**Questions to answer:**
1. According to the book review, what turns out to be the source of the disease among the swamp creatures?
2. Condense the paragraph of the book review that begins "Tubs Marshfield is on a quest" into a shorter version that retains its main facts.

══ Text shown

Can a frog and his community survive devastating changes to their swamp?
Tubs Marshfield is on a quest to find out. A musically talented frog who loves his Louisiana home, Tubs reconnects with his beloved cousin Lila after she returns home from medical studies at the Sorbonne in Paris to establish a practice. When Lila begins to notice and track increasingly ill creatures of the swamp, a search ensues for the cause. Along the way, Tubs encounters an alligator witch named Pythia who urges him to leave the swamp and use his songs to reach those who live beyond it. Eventually the source of disease is identified as polluted water from a factory, and Lila attempts to convince the human factory representative that all of the disease it is causing will eventually affect him as well. The swamp wildlife collaborate and rally to fight the changes to their ecosystem head-on, turning desire into action. Hoffman is a former environmental reporter and accomplished adult novelist, but this middle-grade fantasy has some rough edges. Early on, there’s some awkward back and forth between creatures who leave the swamp to enrich themselves and return versus those who choose to stay consistently, and, disappointingly, Hoffman uses nonstandard grammar as a means to differentiate characters of presumably lower educational attainment from others. Songs are spritely and fun.
What the story lacks in plot, it makes up for in heartfelt messaging.

════
══ Study material

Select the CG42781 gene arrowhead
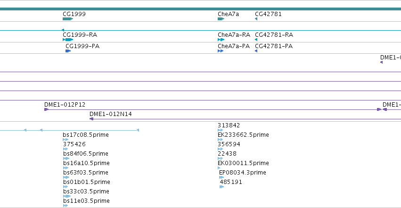The height and width of the screenshot is (208, 401). click(x=256, y=19)
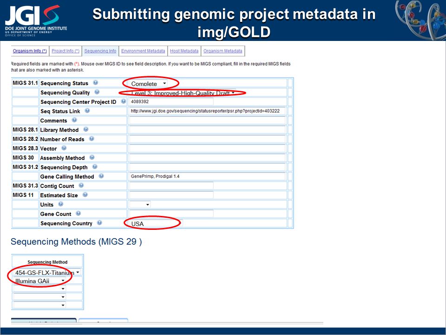Open the Units dropdown

(x=140, y=204)
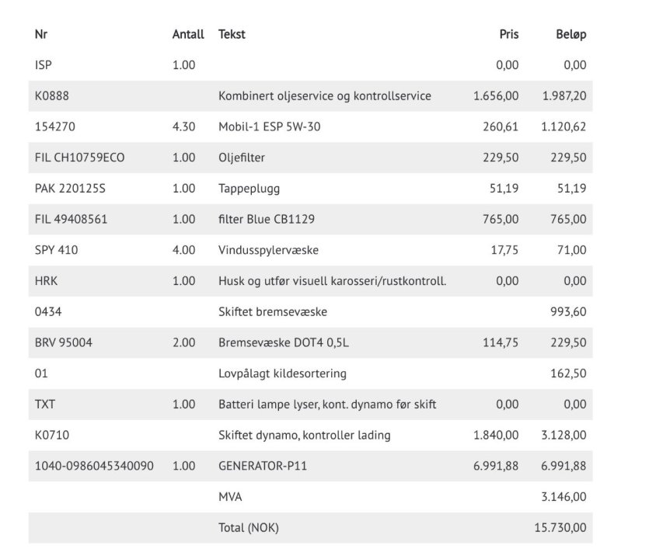Click the FIL CH10759ECO part number
The width and height of the screenshot is (649, 559).
(x=80, y=158)
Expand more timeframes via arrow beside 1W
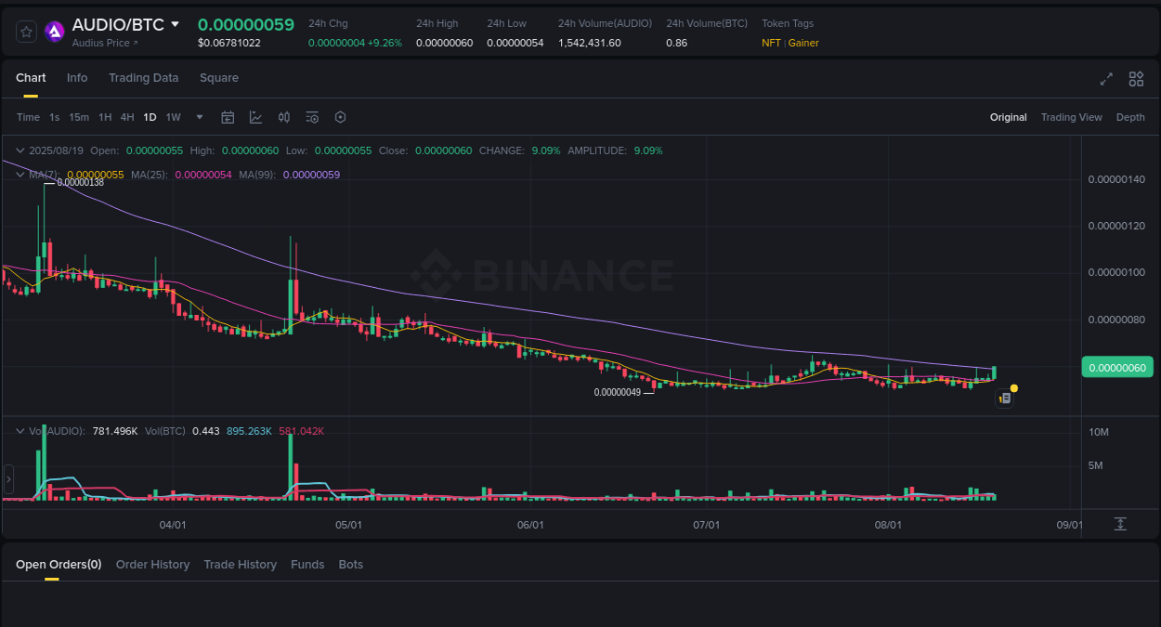The height and width of the screenshot is (627, 1161). point(199,117)
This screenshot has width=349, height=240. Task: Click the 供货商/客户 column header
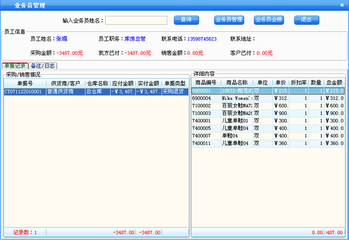pos(65,83)
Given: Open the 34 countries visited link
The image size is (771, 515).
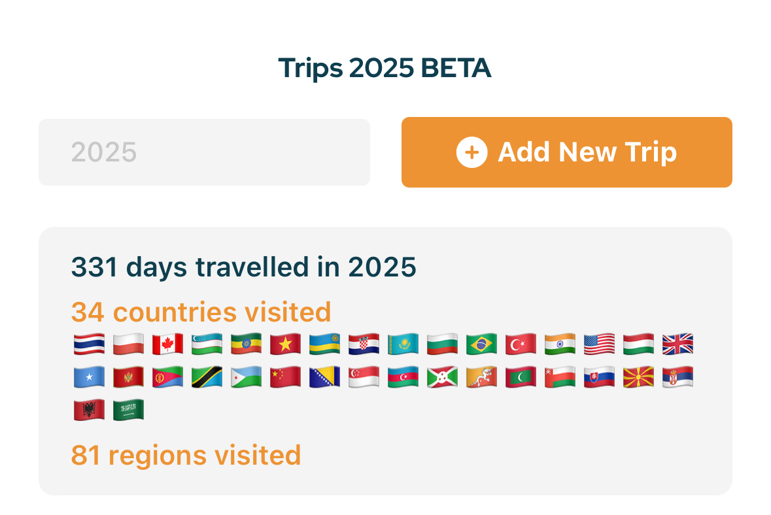Looking at the screenshot, I should 201,312.
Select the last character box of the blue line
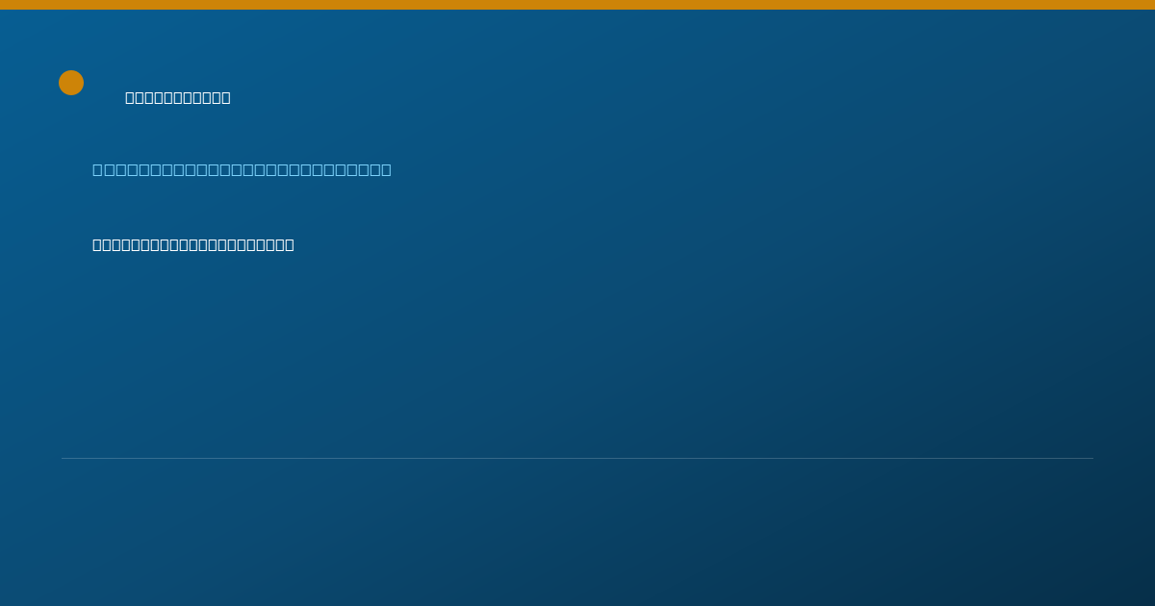Screen dimensions: 1155x606 click(386, 170)
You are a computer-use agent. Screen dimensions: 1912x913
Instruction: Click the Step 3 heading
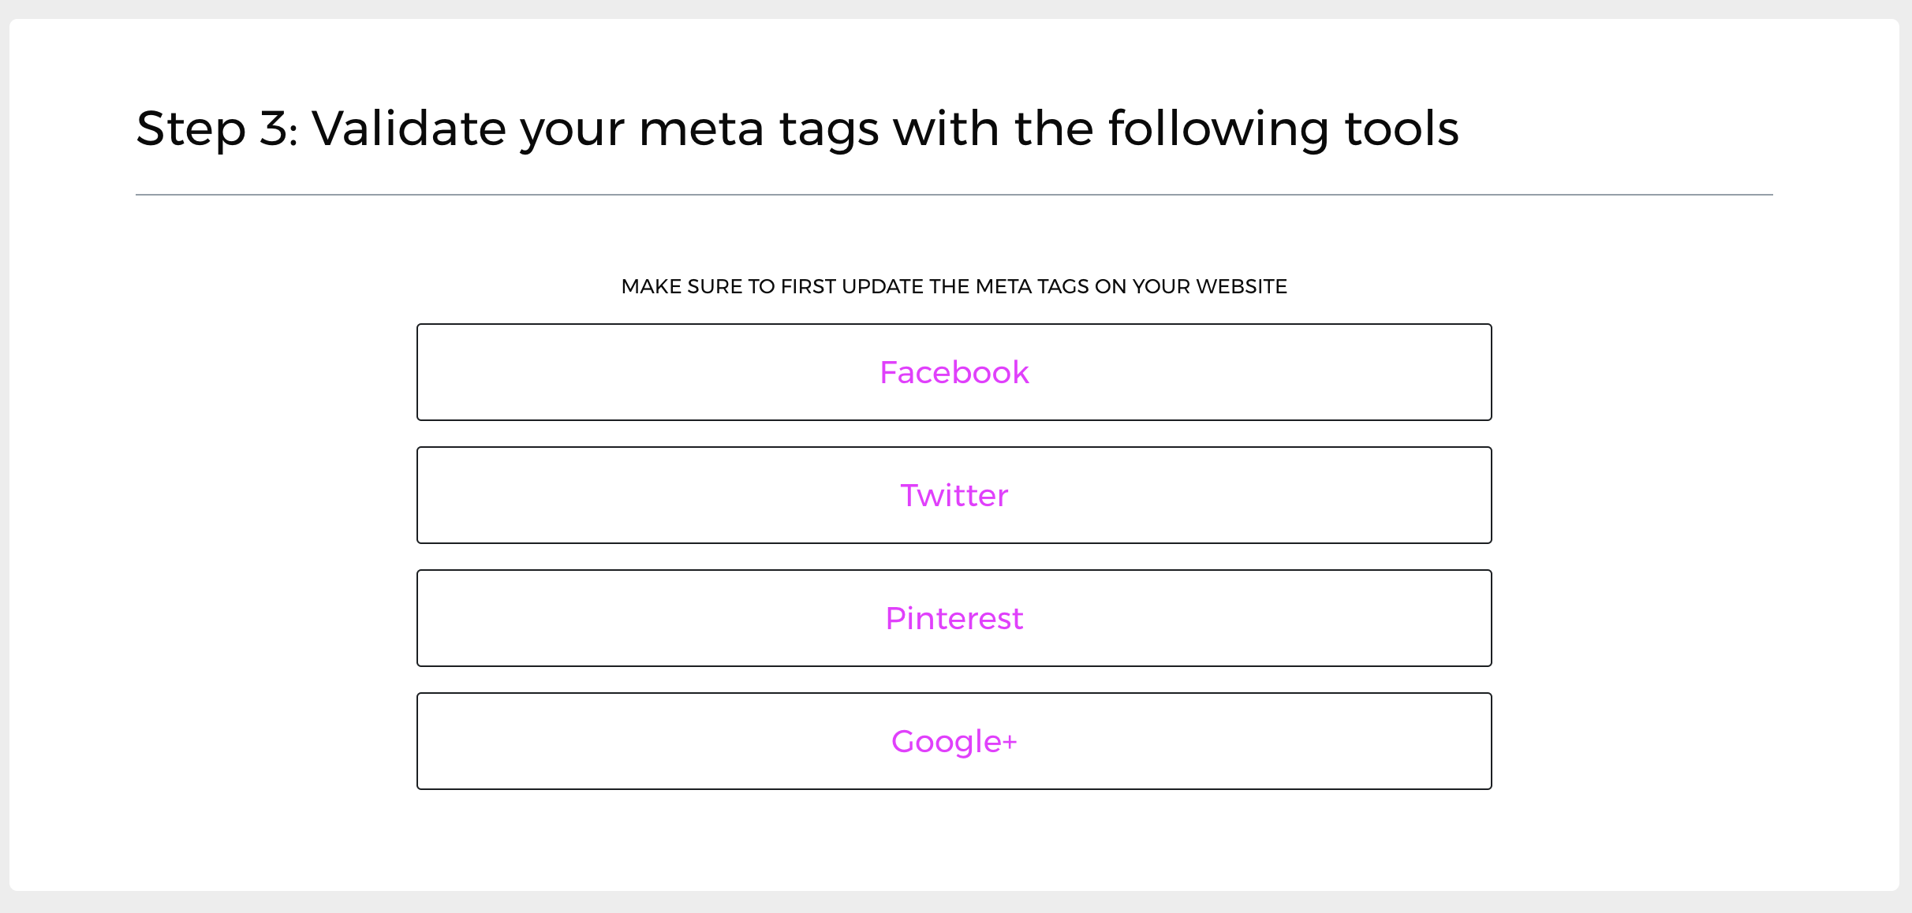pos(798,128)
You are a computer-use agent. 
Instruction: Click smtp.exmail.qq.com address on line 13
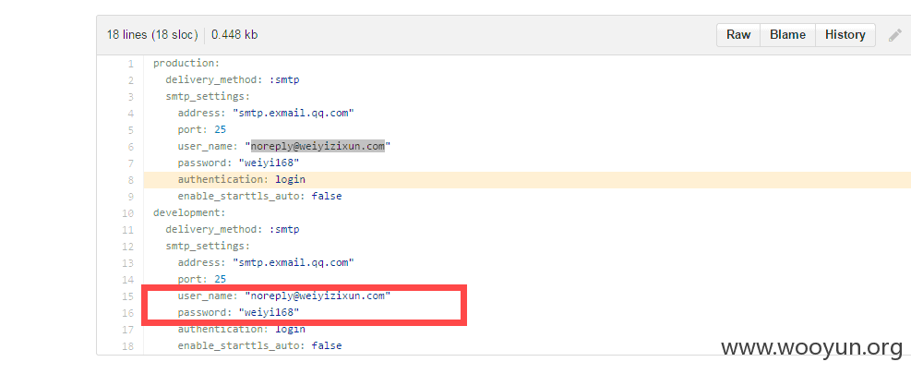pyautogui.click(x=294, y=263)
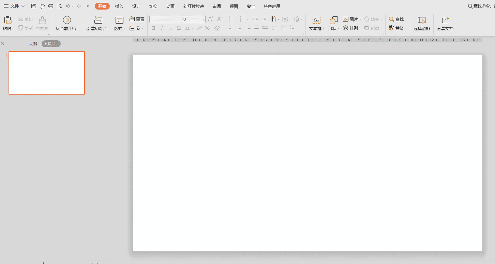Start slideshow from current slide icon
495x264 pixels.
point(67,20)
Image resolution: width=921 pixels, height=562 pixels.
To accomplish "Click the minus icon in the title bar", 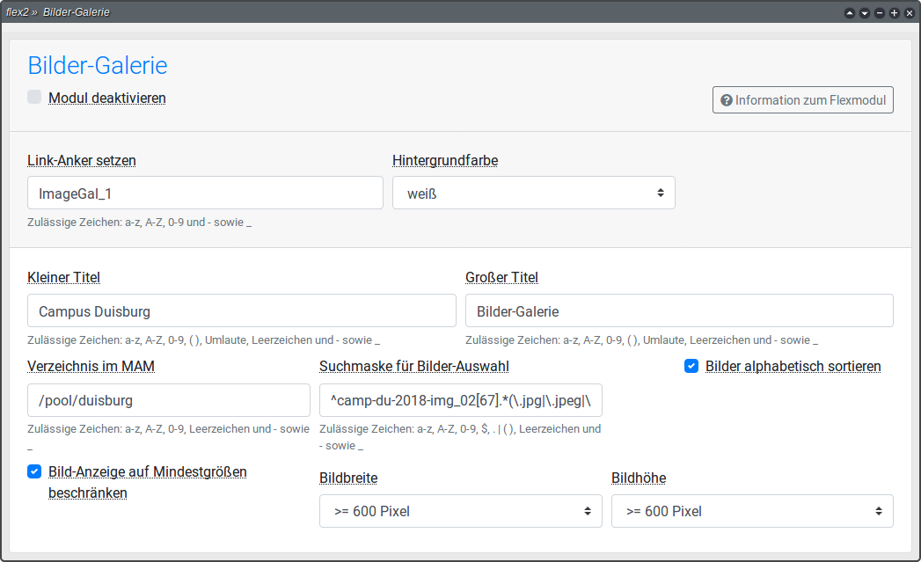I will [x=880, y=12].
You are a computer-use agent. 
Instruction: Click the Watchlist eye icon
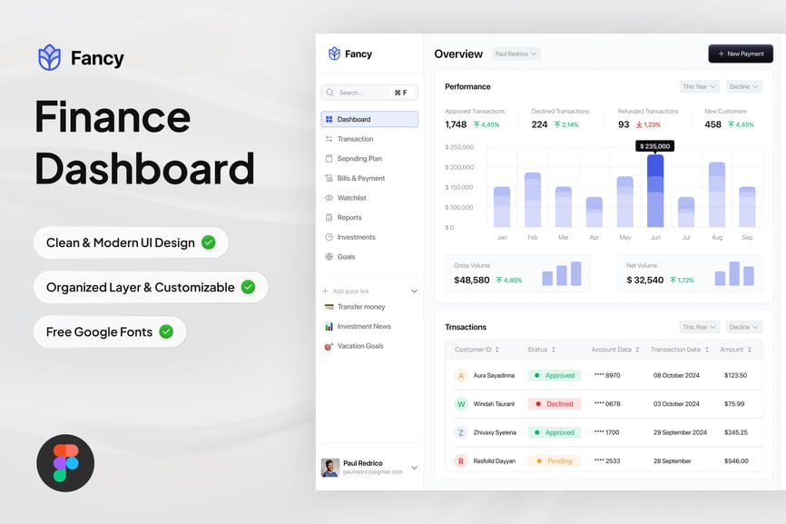point(329,198)
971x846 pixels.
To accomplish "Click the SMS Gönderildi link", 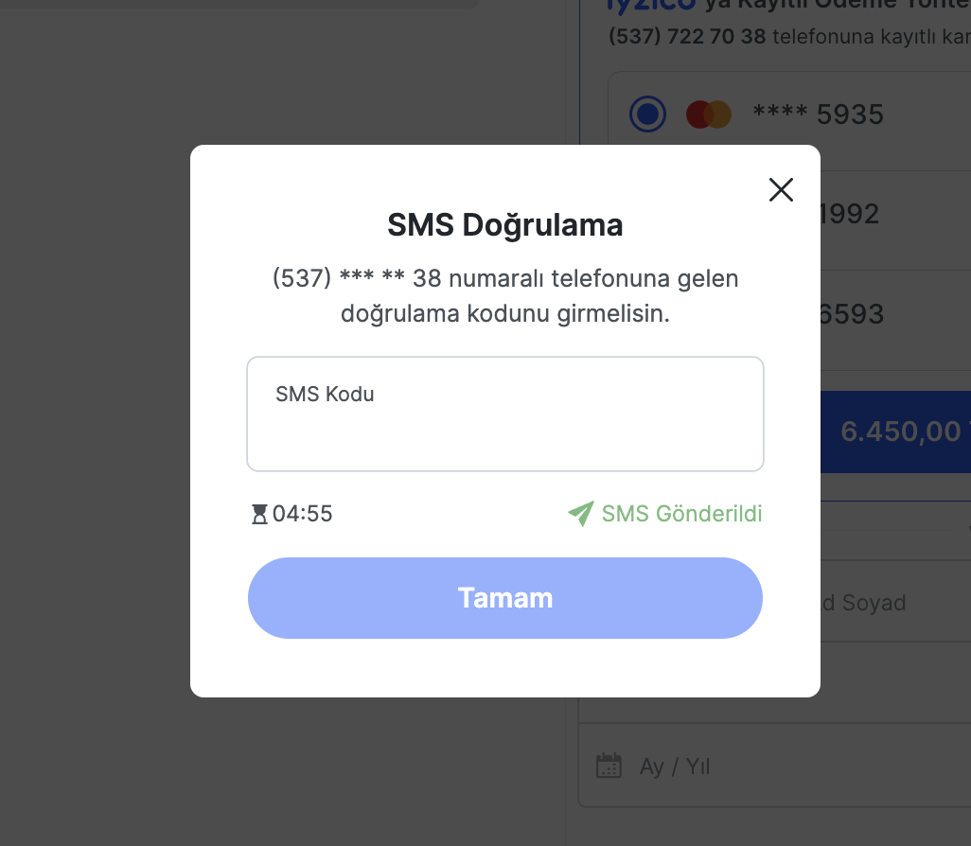I will [681, 514].
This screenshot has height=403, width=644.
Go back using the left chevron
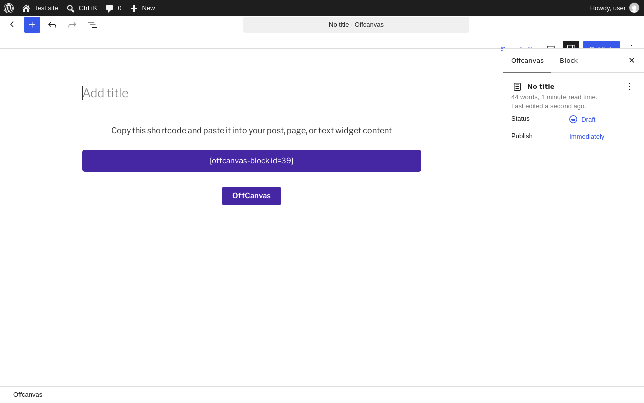(x=12, y=24)
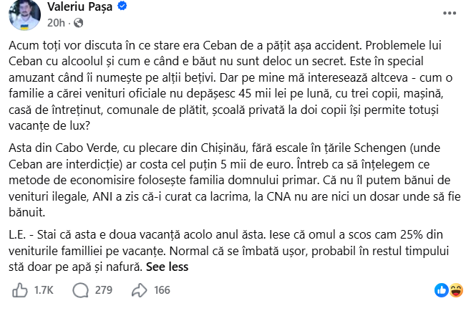Click the Valeriu Pașa author name
Image resolution: width=471 pixels, height=311 pixels.
[x=79, y=6]
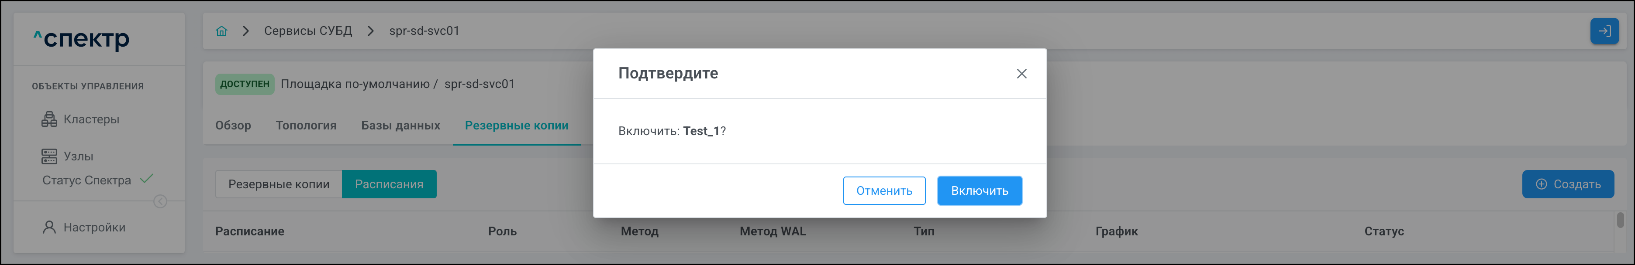Click the Settings (Настройки) user icon
The width and height of the screenshot is (1635, 265).
49,227

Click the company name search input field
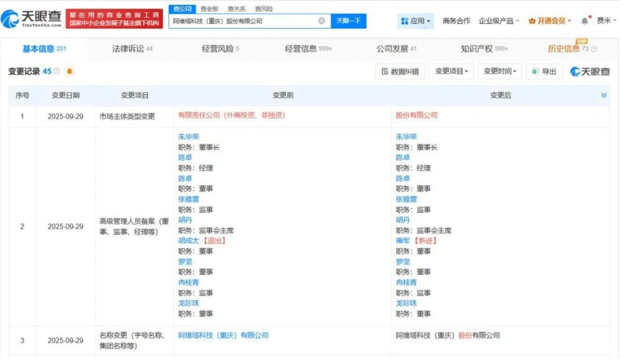(x=242, y=21)
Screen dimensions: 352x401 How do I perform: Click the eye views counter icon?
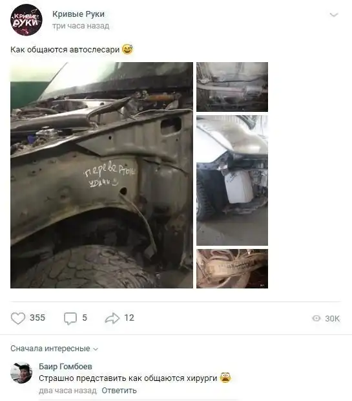[x=316, y=318]
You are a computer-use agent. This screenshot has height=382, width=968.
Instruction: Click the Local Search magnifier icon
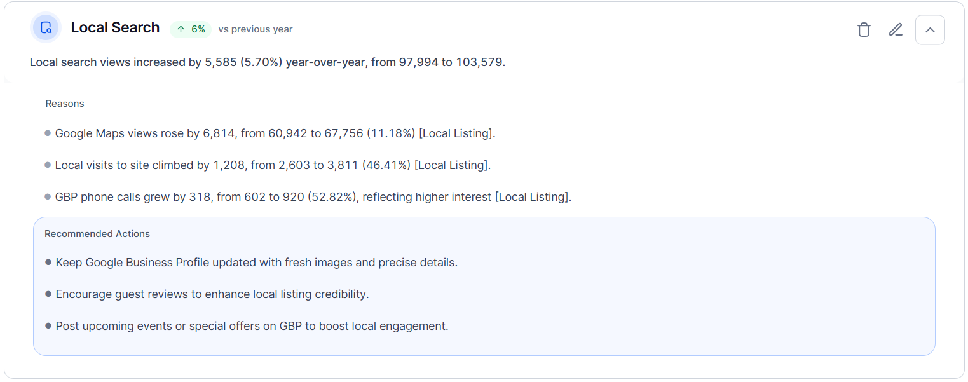pos(46,28)
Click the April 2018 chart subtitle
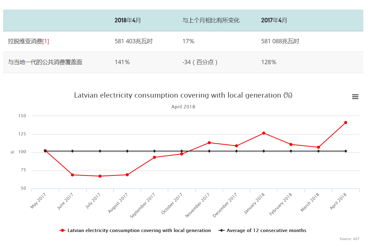The height and width of the screenshot is (248, 371). tap(183, 107)
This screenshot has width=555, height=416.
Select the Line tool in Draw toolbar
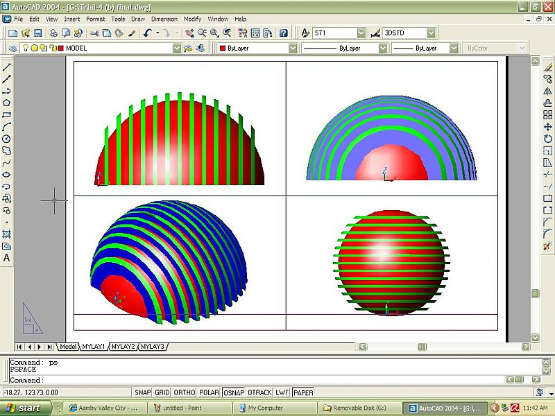pos(7,67)
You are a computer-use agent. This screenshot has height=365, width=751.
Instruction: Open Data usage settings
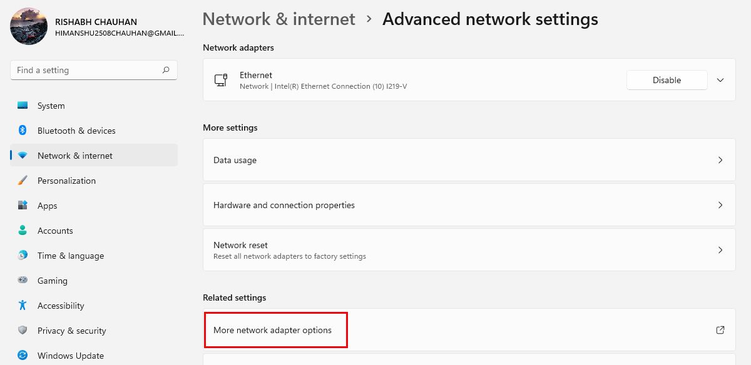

════

**Answers for the tasks:**
1. Polluted water from a factory.

2. Tubs Marshfield, a musically talented frog who loves his Louisiana swamp, reconnects with his cousin Lila when she returns from medical studies at the Sorbonne in Paris to set up a practice. After Lila notices and tracks growing illness among swamp creatures, a search for the cause begins. Along the way, an alligator witch named Pythia urges Tubs to leave and use his songs to reach those beyond the swamp. The disease is traced to polluted water from a factory. Lila tries to convince the human factory representative that the harm will eventually affect him too, and the wildlife join together to fight the damage to their ecosystem. Hoffman, a former environmental reporter and accomplished adult novelist, has written a middle-grade fantasy with some rough edges. These include awkward early exchanges about creatures who leave the swamp versus those who stay, and nonstandard grammar used to mark characters of presumably lower educational attainment. The songs are spritely and fun.